次いで船橋成幸氏には『揺れる政局のキーパーソン』として民主党小沢代表
が[大連立」協議に応じた不可解な政治行動を鋭く批判し、民主党の政権獲
得は、あくまでも選挙という「王道」によるべきことを説いていただいた。
船橋氏は旧労農党から日本社会党に合流し、非議員の中央執行委員として活
躍された生粋の政党人であるが、飛鳥田一雄横浜市長の側近として革新市政
を内側から支えた行政経験も持たれ、著書には『戦後半世紀の政治過程』
(明石書店)がある。

◎ この号では、定期・連載のもの以外に七里敬子さんの『世界が100人の村
だったら』のほか、久々にアジアジャーナリストの松田健氏に日印関係につ
いて『まだ小さい日印関係』を、力石定一氏には『CO2削減を地元環境の
なかで求めよう』のご寄稿をいただいた。松田氏は2回目、力石氏には何回
もいただいているので改めてのご紹介はしない。  
七里敬子さんは、西村徹先生のご紹介で「オルタ」の読者になり、文中に
もあるように大阪府熊取町で熊取文庫連絡協議会員として子供たちのために
ボランタリー活動をつづけておられる。『世界が100人の村だったら』はあ
まりにもよく知られた本であるが、原作は「1000人」であったものが「100
人」になったことで環境・教育・医療などの重要な問題が除外されてしまう
という指摘は七里さんという地道な実践家からの発言だけに重い。

◎ かつて長洲一二神奈川県知事は、戦後の日本で始めて『地方の時代』を提
唱し、多くの制約の中で文字通り「革新自治体」を創ろうと奮闘し、実績を
残された。

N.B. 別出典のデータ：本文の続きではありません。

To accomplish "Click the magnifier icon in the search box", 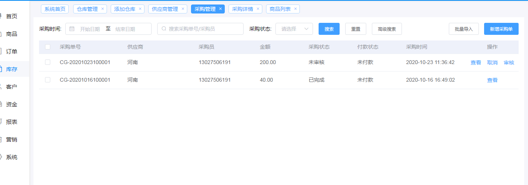I will coord(164,29).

その長洲知事の補佐官として知事を支え続けたのが副知事の久保
孝雄氏である。しかも久保氏は副知事退任後も長く県の関連組織サイエンス
パーク社長として、ベンチャー企業の育成に取り組み、地方行政の改革にも
関与された分権・技術革新時代の先駆者である。その久保氏が書かれた松下
圭一氏の『市民・自治体・政治』の書評は長年にわたる自治体活動の体験か
ら滲み出たものだけに、読者は単なる「書評」の域に止まらないものを感ず
る筈である。なお、松下氏は若くして「大衆社会論」を発表された高名な学
者であるが、常に理論の革新に取り組まれ、政治・自治体理論学会の泰斗重
鎮としても、新しい問題提起をつづけておられる。この本はその労作の一つ
である。分権の確立が叫ばれる今の時代にこそ、読まれるべき基礎文献とし
て一読をお奨めしたい。

◎ 時節柄、連載のなかで特に注目したいのは初岡昌一郎氏が紹介されてい
る『フォーリン・アフェアーズ』誌のフィリップ・ゴードン氏による『対テ
ロ戦争』の考察である。初岡氏もコメントされているように「テロとの戦い
に勝つ」とはどういうことなのかが明快に論じられている。 この論文は
「テロとの戦い」を「給油の継続」に矮小化している政府与党の議員諸公も
是非読んで頭を冷やして貰いたいと思う。

◎ 齢が加わるほど月日の移ろいは早く、その上、毎月20日の「オルタ」締め
切りに追われていると、まさに1年があっという間に過ぎてしまう。生来の
粗忽者が慣れない編集作業に取り組むので、段取りの間違い、思い込みなど
数多く、羽原・久保・西村・篠原(孝)氏など執筆者の方々にはご迷惑をお
掛けしてしまった。謹んでお詫びするとともに今年1年「オルタ」のために
ボランタリーで貴重なお時間を割いていただいた新旧執筆者及び、ご笑覧下
さった読者各位にあらためて感謝申し上げたい。 

◎「オルタ」の継続発信にはそれなりの苦労がないわけではないが、それにま
さる喜びもある。号を追って執筆者・読者のネットワークが広がり、反響が
あるのも嬉しいが、何といっても、今年は「オルタ」執筆者にかかわる「慶
事」が多かった。
    まず、参議院の与野党逆転は国民的祝事だが「オルタ」執筆者大河原雅
子さんの参議院東京地方区トップ当選、江田五月氏の参議院議長就任は市民
メデイア「オルタ」として読者とともに心からお祝い申し上げたい。河上民
雄先生は『勝者と敗者の近現代史』(鎌倉書房)を篠原孝議員は『花の都パ
リ「外交赤書」』(講談社)をそれぞれ上梓され、富田昌宏氏が俳句で栃木
県知事賞を受賞されたのも嬉しい。ほかに出版物としては『政治家の人間
力』(責任編集北岡和義・明石書店)が江田三郎没後30年を記念して刊行さ
れ、「オルタ」の関係者としては江田五月・榎彰・船橋成幸・仲井富・初岡
昌一郎・加藤宣幸の6名が執筆に加わった。
   「オルタ」のイベントとして2月に段躍中氏を招いた『オルタ新春の集い』
や、『海峡の両側から靖国を考える』(オルタ出版室)の韓国語版が届いた
のも忘れられない。
   なお、年末にあたり、毎月、編集部の裏方としてWP入力、HPのアップ
などにご協力頂いている堺の木村寛さん、東京の西風陽子さんに改めて感謝
の意を表します。
                     (加藤 宣幸 記)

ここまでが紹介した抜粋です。